--- START ---

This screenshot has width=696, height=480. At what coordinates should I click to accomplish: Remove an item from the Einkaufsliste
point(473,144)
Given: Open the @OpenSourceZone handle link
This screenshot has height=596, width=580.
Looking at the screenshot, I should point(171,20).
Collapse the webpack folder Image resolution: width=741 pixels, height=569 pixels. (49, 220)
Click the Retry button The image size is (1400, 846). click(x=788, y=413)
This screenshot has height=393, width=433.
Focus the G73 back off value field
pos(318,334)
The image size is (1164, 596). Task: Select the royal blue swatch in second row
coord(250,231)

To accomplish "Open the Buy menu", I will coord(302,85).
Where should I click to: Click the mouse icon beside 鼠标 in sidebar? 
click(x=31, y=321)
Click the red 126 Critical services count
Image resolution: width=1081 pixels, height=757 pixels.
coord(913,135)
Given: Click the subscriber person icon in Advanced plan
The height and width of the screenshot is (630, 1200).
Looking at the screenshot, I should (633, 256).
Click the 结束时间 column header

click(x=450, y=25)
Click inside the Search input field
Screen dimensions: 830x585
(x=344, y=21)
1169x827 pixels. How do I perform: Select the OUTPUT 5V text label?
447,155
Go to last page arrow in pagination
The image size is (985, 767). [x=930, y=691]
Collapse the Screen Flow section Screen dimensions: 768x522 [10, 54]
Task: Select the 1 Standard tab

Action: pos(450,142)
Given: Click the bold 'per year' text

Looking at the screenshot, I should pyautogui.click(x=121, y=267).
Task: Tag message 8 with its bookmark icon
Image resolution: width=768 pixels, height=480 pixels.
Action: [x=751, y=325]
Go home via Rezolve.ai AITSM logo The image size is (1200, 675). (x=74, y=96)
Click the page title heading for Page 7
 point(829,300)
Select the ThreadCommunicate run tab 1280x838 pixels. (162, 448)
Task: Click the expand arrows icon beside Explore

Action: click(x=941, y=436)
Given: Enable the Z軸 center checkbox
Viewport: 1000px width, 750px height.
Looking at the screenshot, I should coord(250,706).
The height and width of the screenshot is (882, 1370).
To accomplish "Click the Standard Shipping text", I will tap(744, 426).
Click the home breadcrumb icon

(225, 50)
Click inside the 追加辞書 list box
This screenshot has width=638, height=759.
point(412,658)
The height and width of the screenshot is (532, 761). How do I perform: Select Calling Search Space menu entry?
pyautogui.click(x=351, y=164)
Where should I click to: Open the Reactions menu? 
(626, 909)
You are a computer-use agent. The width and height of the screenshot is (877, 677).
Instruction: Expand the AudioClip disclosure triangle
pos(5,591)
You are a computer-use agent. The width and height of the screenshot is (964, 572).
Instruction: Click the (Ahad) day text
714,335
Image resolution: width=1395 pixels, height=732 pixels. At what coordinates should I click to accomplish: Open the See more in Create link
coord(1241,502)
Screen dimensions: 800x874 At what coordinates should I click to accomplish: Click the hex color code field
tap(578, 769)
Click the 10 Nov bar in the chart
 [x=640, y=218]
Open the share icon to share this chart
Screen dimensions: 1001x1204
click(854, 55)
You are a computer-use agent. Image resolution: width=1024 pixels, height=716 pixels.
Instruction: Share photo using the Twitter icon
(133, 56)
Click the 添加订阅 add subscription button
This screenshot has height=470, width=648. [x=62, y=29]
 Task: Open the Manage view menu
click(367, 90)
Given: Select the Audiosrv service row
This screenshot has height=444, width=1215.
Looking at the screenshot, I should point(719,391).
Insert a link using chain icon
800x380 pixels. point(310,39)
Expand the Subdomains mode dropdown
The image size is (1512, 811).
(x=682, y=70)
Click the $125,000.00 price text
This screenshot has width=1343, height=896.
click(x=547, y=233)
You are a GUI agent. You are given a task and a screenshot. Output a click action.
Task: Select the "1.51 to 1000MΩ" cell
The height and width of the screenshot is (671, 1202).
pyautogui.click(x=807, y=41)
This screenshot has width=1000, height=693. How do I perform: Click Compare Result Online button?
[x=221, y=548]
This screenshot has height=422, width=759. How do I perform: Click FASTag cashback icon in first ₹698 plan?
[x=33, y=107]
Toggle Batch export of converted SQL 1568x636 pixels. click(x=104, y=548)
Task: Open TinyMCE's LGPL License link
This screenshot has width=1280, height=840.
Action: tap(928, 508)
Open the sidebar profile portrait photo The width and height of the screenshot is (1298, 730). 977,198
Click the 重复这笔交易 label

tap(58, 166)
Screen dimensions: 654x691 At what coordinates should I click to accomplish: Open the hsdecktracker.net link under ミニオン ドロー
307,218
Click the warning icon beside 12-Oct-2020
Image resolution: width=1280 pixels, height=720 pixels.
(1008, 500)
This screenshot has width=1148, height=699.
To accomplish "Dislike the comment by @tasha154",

--- END ---

» **Requirement**
Take the listing above and write it out again exactly.

» **Solution for this task**
This screenshot has width=696, height=480. At what coordinates should I click to accomplish: Remove an item from the Einkaufsliste
point(473,144)
Given: Open the @OpenSourceZone handle link
This screenshot has height=596, width=580.
Looking at the screenshot, I should point(171,20).
Collapse the webpack folder Image resolution: width=741 pixels, height=569 pixels. (49, 220)
Click the Retry button The image size is (1400, 846). click(x=788, y=413)
This screenshot has height=393, width=433.
Focus the G73 back off value field
pos(318,334)
The image size is (1164, 596). Task: Select the royal blue swatch in second row
coord(250,231)

To accomplish "Open the Buy menu", I will coord(302,85).
Where should I click to: Click the mouse icon beside 鼠标 in sidebar? 
click(x=31, y=321)
Click the red 126 Critical services count
Image resolution: width=1081 pixels, height=757 pixels.
coord(913,135)
Given: Click the subscriber person icon in Advanced plan
The height and width of the screenshot is (630, 1200).
Looking at the screenshot, I should (633, 256).
Click the 结束时间 column header

click(x=450, y=25)
Click inside the Search input field
Screen dimensions: 830x585
(x=344, y=21)
1169x827 pixels. How do I perform: Select the OUTPUT 5V text label?
447,155
Go to last page arrow in pagination
The image size is (985, 767). [x=930, y=691]
Collapse the Screen Flow section Screen dimensions: 768x522 [10, 54]
Task: Select the 1 Standard tab

Action: pos(450,142)
Given: Click the bold 'per year' text

Looking at the screenshot, I should pyautogui.click(x=121, y=267).
Task: Tag message 8 with its bookmark icon
Image resolution: width=768 pixels, height=480 pixels.
Action: [x=751, y=325]
Go home via Rezolve.ai AITSM logo The image size is (1200, 675). (x=74, y=96)
Click the page title heading for Page 7
 point(829,300)
Select the ThreadCommunicate run tab 1280x838 pixels. (162, 448)
Task: Click the expand arrows icon beside Explore

Action: click(x=941, y=436)
Given: Enable the Z軸 center checkbox
Viewport: 1000px width, 750px height.
Looking at the screenshot, I should coord(250,706).
The height and width of the screenshot is (882, 1370).
To accomplish "Click the Standard Shipping text", I will tap(744, 426).
Click the home breadcrumb icon

(225, 50)
Click inside the 追加辞書 list box
This screenshot has width=638, height=759.
point(412,658)
The height and width of the screenshot is (532, 761). How do I perform: Select Calling Search Space menu entry?
pyautogui.click(x=351, y=164)
Where should I click to: Open the Reactions menu? 
(626, 909)
You are a computer-use agent. The width and height of the screenshot is (877, 677).
Instruction: Expand the AudioClip disclosure triangle
pos(5,591)
You are a computer-use agent. The width and height of the screenshot is (964, 572).
Instruction: Click the (Ahad) day text
714,335
Image resolution: width=1395 pixels, height=732 pixels. At what coordinates should I click to accomplish: Open the See more in Create link
coord(1241,502)
Screen dimensions: 800x874 At what coordinates should I click to accomplish: Click the hex color code field
tap(578, 769)
Click the 10 Nov bar in the chart
 [x=640, y=218]
Open the share icon to share this chart
Screen dimensions: 1001x1204
click(854, 55)
You are a computer-use agent. Image resolution: width=1024 pixels, height=716 pixels.
Instruction: Share photo using the Twitter icon
(133, 56)
Click the 添加订阅 add subscription button
This screenshot has height=470, width=648. [x=62, y=29]
 Task: Open the Manage view menu
click(367, 90)
Given: Select the Audiosrv service row
This screenshot has height=444, width=1215.
Looking at the screenshot, I should point(719,391).
Insert a link using chain icon
800x380 pixels. point(310,39)
Expand the Subdomains mode dropdown
The image size is (1512, 811).
(x=682, y=70)
Click the $125,000.00 price text
This screenshot has width=1343, height=896.
click(x=547, y=233)
You are a GUI agent. You are given a task and a screenshot. Output a click action.
Task: Select the "1.51 to 1000MΩ" cell
The height and width of the screenshot is (671, 1202).
pyautogui.click(x=807, y=41)
This screenshot has width=1000, height=693. How do I perform: Click Compare Result Online button?
[x=221, y=548]
This screenshot has height=422, width=759. How do I perform: Click FASTag cashback icon in first ₹698 plan?
[x=33, y=107]
Toggle Batch export of converted SQL 1568x636 pixels. click(x=104, y=548)
Task: Open TinyMCE's LGPL License link
This screenshot has width=1280, height=840.
Action: tap(928, 508)
Open the sidebar profile portrait photo The width and height of the screenshot is (1298, 730). 977,198
Click the 重复这笔交易 label

tap(58, 166)
Screen dimensions: 654x691 At what coordinates should I click to accomplish: Open the hsdecktracker.net link under ミニオン ドロー
307,218
Click the warning icon beside 12-Oct-2020
Image resolution: width=1280 pixels, height=720 pixels.
(1008, 500)
This screenshot has width=1148, height=699.
To accomplish "Dislike the comment by @tasha154",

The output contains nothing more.